== The problem ==
The lines below starting at the line containing "Instruction: Click the Feature Matching label" and ending at the line containing "Given: Click the notification bell icon" are to be repeated exactly, with both ends kept and nothing else added.

Extracted records:
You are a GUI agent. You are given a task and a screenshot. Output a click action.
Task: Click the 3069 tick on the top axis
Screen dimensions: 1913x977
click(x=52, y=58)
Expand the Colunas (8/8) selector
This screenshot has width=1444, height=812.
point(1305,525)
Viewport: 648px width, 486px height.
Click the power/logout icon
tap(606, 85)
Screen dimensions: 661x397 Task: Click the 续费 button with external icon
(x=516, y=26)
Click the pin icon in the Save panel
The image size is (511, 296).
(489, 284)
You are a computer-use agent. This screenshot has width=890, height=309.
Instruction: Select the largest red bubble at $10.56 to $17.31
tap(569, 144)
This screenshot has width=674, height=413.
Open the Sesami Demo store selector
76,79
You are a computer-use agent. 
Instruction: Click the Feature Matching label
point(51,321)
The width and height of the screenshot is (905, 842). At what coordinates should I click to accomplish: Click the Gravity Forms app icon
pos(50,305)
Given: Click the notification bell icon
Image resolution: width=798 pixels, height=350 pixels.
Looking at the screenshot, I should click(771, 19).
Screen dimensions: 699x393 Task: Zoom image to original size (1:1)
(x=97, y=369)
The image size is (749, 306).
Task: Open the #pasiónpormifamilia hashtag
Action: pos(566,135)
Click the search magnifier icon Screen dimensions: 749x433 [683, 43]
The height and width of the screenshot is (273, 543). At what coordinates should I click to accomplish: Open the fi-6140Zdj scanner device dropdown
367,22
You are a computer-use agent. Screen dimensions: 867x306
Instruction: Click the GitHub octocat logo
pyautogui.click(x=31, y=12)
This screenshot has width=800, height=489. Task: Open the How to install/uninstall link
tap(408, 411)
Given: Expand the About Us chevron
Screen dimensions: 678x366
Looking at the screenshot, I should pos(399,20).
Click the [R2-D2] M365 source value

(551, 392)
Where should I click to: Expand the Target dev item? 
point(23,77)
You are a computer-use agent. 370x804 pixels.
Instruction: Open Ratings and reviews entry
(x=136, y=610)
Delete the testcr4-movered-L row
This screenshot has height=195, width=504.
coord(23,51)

== Answer to the problem ==
Instruction: Click the Feature Matching label
point(51,321)
The width and height of the screenshot is (905, 842). At what coordinates should I click to accomplish: Click the Gravity Forms app icon
pos(50,305)
Given: Click the notification bell icon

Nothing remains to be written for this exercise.